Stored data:
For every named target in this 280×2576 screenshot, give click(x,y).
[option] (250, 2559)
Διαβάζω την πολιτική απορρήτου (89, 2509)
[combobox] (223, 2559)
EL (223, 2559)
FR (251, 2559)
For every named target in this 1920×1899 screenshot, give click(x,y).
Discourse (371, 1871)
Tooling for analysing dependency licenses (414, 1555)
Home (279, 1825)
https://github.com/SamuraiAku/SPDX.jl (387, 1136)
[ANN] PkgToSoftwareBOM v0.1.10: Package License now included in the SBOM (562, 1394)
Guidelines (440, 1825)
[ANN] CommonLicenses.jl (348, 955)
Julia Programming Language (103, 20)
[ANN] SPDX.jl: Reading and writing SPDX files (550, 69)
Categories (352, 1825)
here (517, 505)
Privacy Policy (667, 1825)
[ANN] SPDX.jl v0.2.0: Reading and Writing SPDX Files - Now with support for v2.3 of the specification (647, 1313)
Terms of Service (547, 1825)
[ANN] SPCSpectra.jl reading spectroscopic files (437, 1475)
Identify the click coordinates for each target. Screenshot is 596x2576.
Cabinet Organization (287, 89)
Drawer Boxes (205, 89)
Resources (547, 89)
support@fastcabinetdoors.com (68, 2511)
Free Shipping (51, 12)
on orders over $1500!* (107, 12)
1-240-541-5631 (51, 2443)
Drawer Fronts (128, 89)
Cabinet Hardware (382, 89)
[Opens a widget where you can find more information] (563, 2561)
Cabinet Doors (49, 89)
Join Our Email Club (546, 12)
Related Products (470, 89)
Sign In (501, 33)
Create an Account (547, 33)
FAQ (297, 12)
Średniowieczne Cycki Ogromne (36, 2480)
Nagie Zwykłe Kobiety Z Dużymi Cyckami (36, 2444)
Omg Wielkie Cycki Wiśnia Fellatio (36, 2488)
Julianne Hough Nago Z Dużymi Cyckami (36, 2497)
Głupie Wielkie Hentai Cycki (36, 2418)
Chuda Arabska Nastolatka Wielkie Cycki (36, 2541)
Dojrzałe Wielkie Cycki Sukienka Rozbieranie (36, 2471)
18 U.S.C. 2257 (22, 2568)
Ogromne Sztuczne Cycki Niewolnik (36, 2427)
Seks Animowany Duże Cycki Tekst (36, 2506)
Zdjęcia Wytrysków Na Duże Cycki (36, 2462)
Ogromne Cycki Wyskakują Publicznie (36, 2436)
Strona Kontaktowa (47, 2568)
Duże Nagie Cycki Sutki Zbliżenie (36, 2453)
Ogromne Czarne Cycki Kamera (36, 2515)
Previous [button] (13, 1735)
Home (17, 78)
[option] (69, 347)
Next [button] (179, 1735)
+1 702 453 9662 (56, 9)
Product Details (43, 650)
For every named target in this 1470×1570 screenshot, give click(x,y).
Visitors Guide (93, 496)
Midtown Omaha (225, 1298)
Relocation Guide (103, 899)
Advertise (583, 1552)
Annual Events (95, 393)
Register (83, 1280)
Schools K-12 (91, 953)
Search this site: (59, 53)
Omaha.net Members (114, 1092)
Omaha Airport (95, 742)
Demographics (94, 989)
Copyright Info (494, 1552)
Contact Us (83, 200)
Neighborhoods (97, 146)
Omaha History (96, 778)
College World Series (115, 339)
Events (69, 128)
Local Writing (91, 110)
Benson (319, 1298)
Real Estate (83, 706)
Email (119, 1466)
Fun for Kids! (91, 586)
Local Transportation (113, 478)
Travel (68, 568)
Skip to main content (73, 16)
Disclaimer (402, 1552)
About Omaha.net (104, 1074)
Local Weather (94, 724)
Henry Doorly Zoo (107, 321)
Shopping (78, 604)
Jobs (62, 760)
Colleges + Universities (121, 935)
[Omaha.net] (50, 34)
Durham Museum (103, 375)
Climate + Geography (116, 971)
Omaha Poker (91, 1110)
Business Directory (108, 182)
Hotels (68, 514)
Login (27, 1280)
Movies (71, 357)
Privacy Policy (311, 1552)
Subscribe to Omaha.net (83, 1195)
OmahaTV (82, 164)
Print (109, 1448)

◆ WHAT THE TASK REQUIRES
The expected result is every line above containing the string "support".

◆ ANSWER AREA
[ANN] SPDX.jl v0.2.0: Reading and Writing SPDX Files - Now with support for v2.3 of the specification (647, 1313)
support@fastcabinetdoors.com (68, 2511)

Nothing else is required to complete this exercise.